=== EXERCISE PROMPT ===
Write out the records below word for word, leaving out the pictures.

=== SUPPLIED RECORDS ===
━━━━━━━━

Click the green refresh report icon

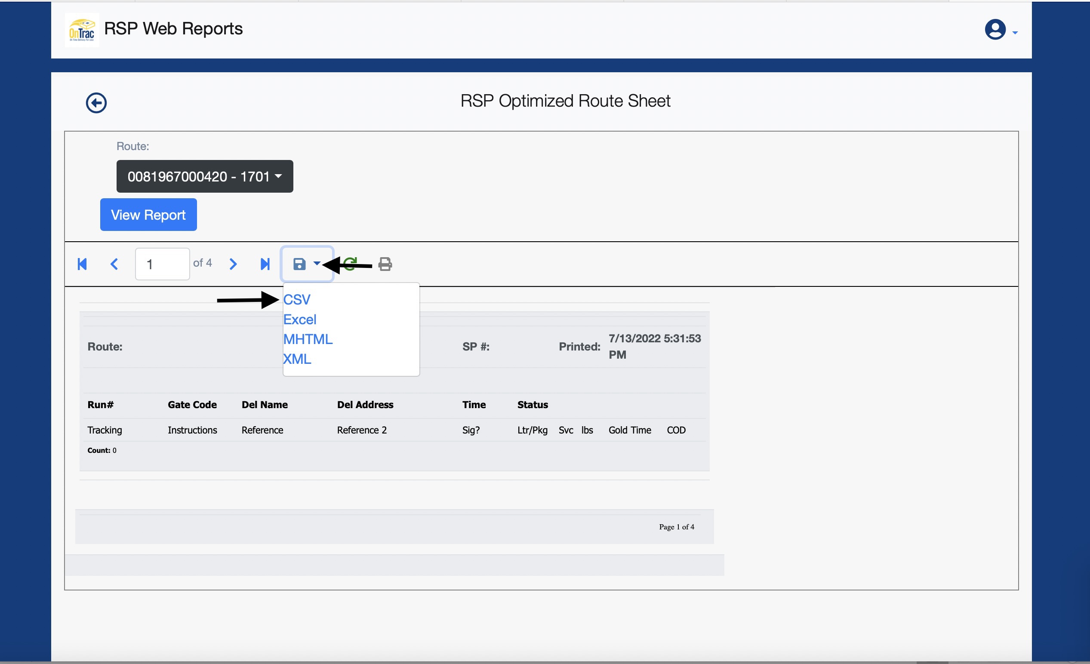(x=350, y=264)
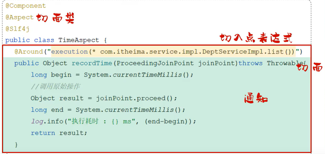Click the red 通知 handwritten label
This screenshot has width=325, height=154.
[x=256, y=98]
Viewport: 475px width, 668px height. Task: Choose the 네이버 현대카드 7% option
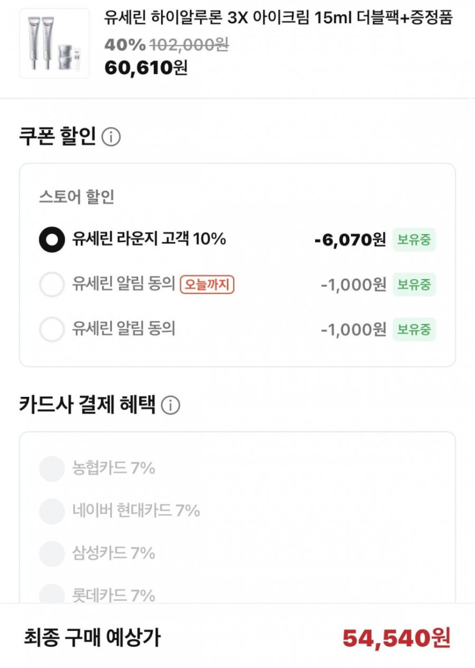pyautogui.click(x=52, y=511)
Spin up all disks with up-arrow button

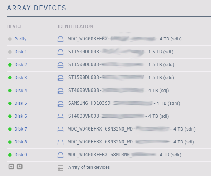click(20, 167)
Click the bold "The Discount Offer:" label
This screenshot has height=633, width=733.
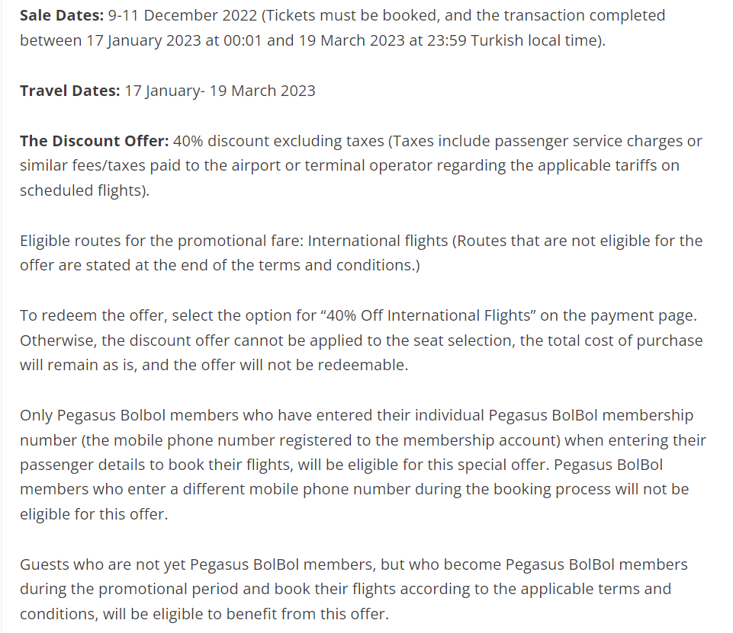tap(94, 141)
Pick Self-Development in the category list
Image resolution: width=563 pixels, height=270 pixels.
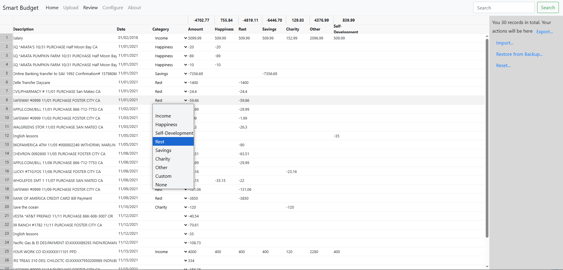coord(174,133)
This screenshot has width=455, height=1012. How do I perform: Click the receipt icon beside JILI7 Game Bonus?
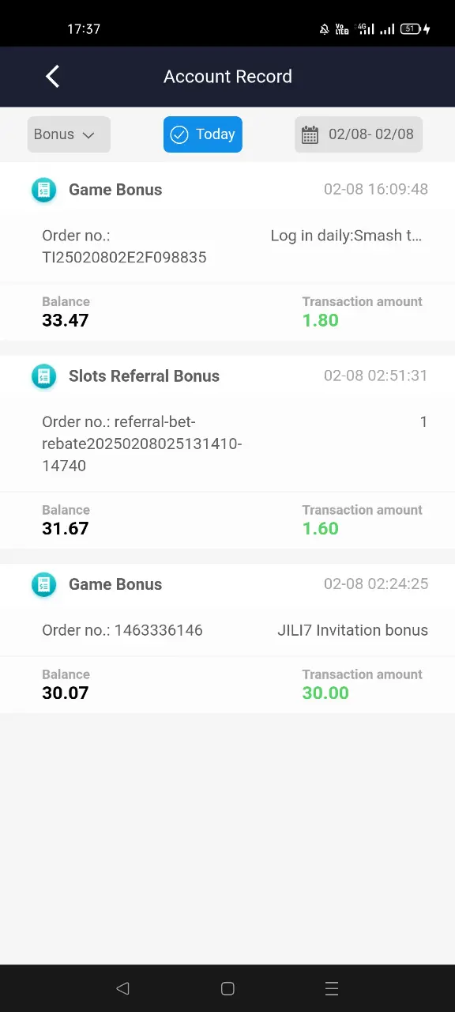43,584
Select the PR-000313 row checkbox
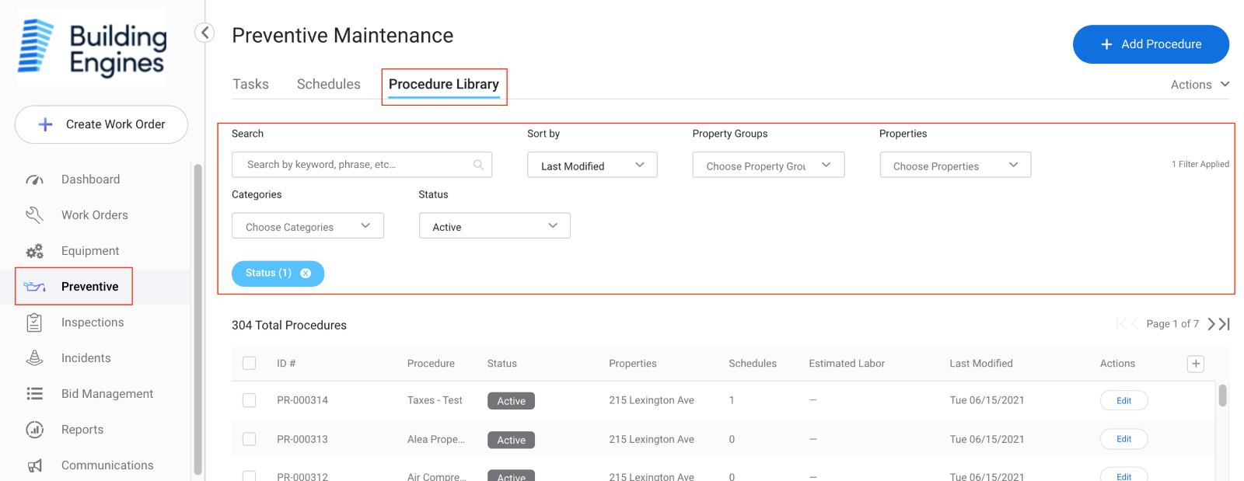The width and height of the screenshot is (1244, 481). tap(249, 439)
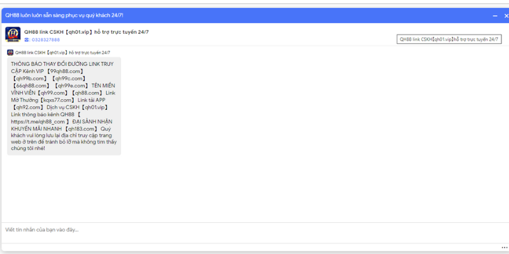Click the QH88 agent avatar logo

pyautogui.click(x=13, y=34)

━━━━━━━━

=== RESPONSE TO THE EXERCISE ===
Click the green refresh report icon

(x=350, y=264)
Click the red 通知 handwritten label
This screenshot has width=325, height=154.
[x=256, y=98]
Viewport: 475px width, 668px height. Task: Choose the 네이버 현대카드 7% option
pyautogui.click(x=52, y=511)
Spin up all disks with up-arrow button

click(20, 167)
Click the bold "The Discount Offer:" label
This screenshot has height=633, width=733.
tap(94, 141)
Pick Self-Development in the category list
Image resolution: width=563 pixels, height=270 pixels.
coord(174,133)
This screenshot has width=455, height=1012. How do I perform: Click the receipt icon beside JILI7 Game Bonus?
43,584
Select the PR-000313 row checkbox
The width and height of the screenshot is (1244, 481). tap(249, 439)
Click the QH88 agent avatar logo

pyautogui.click(x=13, y=34)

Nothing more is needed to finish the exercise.